[SOURCE MATERIAL — start]

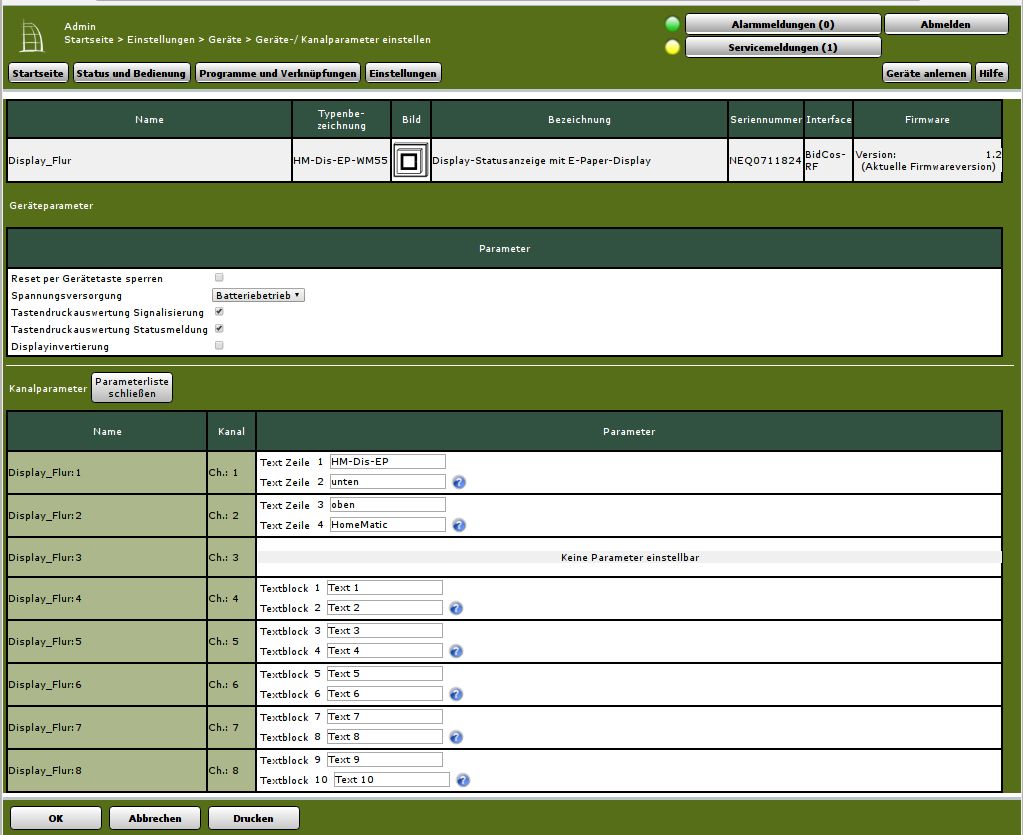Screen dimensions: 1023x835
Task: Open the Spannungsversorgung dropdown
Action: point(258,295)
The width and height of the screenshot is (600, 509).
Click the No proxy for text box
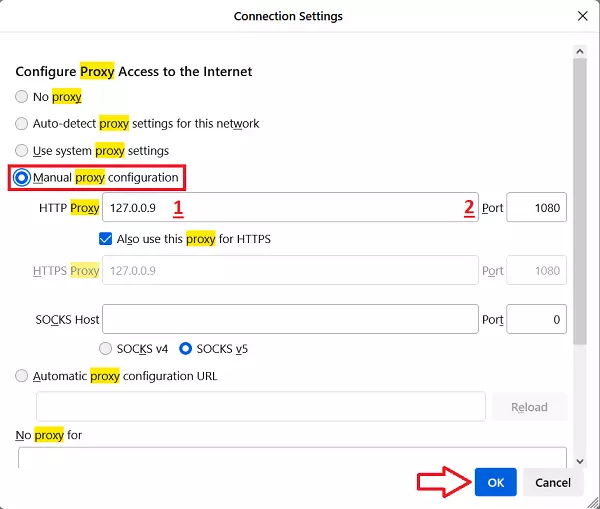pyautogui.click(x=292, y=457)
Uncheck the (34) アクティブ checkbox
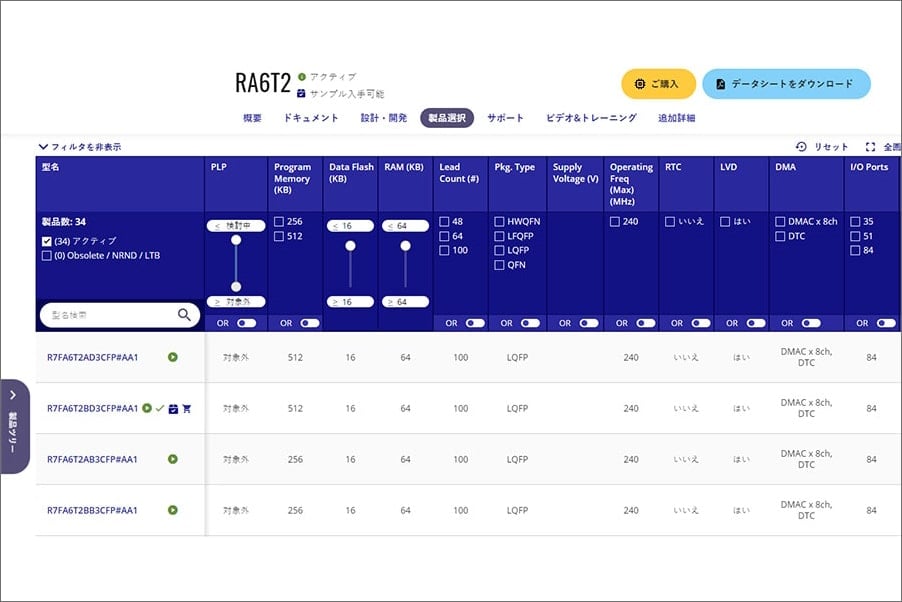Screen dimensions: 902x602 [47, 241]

[SOURCE MATERIAL — finish]

An exact copy of the lines from the one with "The width and" through the end of the entries above, both included, is the whole answer. It contains no pictures.

The width and height of the screenshot is (600, 509).
Click the No proxy for text box
pyautogui.click(x=292, y=457)
Uncheck the (34) アクティブ checkbox
Screen dimensions: 902x602 [47, 241]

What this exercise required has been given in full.